Club Foot was located in a two-story warehouse that was partially underground, on 4th St. between Brazos St. and Congress Avenue, just east of the Greyhound Bus Station. The club featured a large picture window overlooking the bus staging area, and a bar made from a Lincoln Continental that was cut in half. Today, the Frost Bank building exists on the site of both buildings.

==History==
The structure had previously been the home of at least two other nightclubs. In 1977 it was a club called Boondock's, which featured live bands. Subsequent to that, it was a club called Crazy Bob's. The club was purchased in 1979 by David Ladd an entrepreneur involved in the real estate development business and motion pictures. It was converted into a Gay Disco called "Rushes" which opened March 17, 1979. The Grand opening several weeks later was packed with people from all over the country to see Grace Jones perform. It was huge success but as the Disco scene began to fade it became a showcase club for local bands and evolved into a punk rock venue.

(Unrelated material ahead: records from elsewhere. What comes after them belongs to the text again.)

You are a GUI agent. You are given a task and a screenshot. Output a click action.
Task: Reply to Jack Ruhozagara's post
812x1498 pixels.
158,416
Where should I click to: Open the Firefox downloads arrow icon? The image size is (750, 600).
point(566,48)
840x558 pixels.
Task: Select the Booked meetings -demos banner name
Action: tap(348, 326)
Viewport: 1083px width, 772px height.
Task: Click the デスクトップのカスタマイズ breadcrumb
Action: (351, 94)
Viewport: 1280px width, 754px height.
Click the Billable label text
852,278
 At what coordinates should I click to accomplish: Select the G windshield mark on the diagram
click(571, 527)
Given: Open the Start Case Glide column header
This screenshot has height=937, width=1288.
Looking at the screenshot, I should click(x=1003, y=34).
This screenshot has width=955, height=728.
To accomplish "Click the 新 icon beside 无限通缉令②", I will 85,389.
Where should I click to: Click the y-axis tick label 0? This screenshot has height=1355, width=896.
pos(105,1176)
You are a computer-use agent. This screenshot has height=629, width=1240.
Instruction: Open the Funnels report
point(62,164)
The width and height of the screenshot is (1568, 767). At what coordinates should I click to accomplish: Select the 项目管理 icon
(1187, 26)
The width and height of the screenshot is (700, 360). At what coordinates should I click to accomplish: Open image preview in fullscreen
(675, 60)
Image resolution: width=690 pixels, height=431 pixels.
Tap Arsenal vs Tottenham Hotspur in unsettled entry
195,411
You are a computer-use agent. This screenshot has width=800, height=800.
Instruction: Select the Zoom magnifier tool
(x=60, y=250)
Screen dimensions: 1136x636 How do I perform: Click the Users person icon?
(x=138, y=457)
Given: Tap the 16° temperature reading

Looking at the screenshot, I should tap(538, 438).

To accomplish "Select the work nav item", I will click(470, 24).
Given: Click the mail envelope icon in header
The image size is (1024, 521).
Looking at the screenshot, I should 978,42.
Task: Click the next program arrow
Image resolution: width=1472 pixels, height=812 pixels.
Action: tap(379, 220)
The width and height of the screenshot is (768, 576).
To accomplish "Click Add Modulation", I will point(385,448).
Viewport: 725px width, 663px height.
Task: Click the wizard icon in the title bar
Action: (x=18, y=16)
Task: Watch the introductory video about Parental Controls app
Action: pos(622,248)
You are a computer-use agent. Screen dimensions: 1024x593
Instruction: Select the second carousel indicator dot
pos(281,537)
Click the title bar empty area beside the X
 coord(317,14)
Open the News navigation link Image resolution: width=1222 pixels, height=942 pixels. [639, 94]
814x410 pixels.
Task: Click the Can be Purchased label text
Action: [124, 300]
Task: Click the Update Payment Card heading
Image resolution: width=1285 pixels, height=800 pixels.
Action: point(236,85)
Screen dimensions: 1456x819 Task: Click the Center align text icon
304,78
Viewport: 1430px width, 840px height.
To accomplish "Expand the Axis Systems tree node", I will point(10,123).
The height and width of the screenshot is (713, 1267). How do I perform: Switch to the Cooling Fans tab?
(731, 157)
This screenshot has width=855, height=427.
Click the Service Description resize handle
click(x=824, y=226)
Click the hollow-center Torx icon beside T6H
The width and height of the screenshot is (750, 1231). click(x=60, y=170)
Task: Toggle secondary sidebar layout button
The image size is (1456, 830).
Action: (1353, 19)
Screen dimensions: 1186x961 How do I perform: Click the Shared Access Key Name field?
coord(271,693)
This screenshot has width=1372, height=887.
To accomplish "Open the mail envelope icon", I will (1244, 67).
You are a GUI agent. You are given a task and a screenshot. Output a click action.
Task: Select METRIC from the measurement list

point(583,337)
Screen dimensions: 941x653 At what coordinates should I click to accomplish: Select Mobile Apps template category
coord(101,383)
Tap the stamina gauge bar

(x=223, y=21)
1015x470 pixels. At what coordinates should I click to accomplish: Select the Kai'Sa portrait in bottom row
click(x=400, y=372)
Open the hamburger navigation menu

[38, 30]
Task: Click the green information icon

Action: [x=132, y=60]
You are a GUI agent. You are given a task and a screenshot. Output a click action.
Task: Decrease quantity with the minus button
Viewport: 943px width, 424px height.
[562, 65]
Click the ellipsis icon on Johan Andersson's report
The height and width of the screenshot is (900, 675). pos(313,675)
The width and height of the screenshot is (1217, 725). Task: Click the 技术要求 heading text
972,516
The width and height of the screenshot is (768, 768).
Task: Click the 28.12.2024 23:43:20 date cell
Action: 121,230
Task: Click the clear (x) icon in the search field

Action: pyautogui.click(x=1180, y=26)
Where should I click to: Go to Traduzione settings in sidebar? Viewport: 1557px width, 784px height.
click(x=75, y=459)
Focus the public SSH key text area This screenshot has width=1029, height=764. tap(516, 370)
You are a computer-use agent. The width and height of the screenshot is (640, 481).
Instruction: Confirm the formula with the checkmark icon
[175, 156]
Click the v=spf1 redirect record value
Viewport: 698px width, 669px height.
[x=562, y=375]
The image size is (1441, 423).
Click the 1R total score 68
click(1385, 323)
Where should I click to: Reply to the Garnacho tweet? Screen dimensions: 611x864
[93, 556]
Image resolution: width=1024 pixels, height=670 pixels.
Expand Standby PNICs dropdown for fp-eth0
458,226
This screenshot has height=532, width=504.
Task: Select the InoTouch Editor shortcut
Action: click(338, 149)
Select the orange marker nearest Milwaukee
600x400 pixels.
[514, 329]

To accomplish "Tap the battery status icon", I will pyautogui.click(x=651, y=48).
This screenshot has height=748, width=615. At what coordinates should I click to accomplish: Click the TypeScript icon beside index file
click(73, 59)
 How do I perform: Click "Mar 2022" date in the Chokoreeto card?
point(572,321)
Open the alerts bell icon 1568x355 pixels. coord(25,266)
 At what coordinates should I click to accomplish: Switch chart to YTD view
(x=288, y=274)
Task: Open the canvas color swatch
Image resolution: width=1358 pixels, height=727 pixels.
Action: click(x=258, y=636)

Club Foot published a calendar called "Footprints" that included detailed descriptions of upcoming concerts under the slogan "all the news that's foot to print." In 1983, Club Foot was the site of the first Austin Chronicle Readers Poll Music Awards, an annual show that has become the kickoff event for the South by Southwest Music Conference (SXSW) each year.

==Notable acts==

The headliner for the opening night at Club Foot was The Stranglers. Among those playing there during the approximately three years it was open were New Order, Uranium Savages, U2, Willie Nelson, R.E.M., James Brown, Sam and Dave, the Skunks, B. B. King, Carl Perkins, King Sunny Adé, Stevie Ray Vaughan, X, Burning Spear, Stray Cats, Dr. John, Big Boys, John Lee Hooker, Leon Russell, Ian Hunter, Joe Cocker, Iggy Pop, John Hiatt, Stanley Turrentine, Albert King, The Blasters, NRBQ, Richard Hell, Little Steven & the Disciples of Soul, Mitch Ryder, John Cale, Delbert McClinton, The Go-Go's, The Romantics, Jesse Sublett & the Secret Six, Joe Ely, Echo & the Bunnymen, Sir Douglas Quintet, Sam and Dave, John Kay and Steppenwolf, Billy Idol, The Fabulous Thunderbirds, Junior Walker, Joe King Carrasco and the Crowns, Charlie Musselwhite, UK Subs, Anti-Nowhere League, Orchestral Manoeuvres in the Dark, Big Youth, Rare Earth, The Ventures, The Lift, The Standing Waves, Patterns, Gun Club, Roky Erickson, Pete Shelley, The Nighthawks, Grace Jones, David Johansen, The Neville Brothers, Wall of Voodoo, The English Beat, Bobby "Blue" Bland, Sparks, Maria Muldaur, The Fleshtones, Rank and File, Romeo Void, The Take, The Strays, Edgar Winter, Flipper, Buddy Guy and Junior Wells, Huey Lewis and the News, Savoy Brown, Bow Wow Wow, The Plimsouls, Garland Jeffreys, Mighty Diamonds, Marianne Faithfull and T-Bone Burnett. Hosted by Wendy O. Williams and Eric Johnson, Plasmatics, Metallica, Juluka.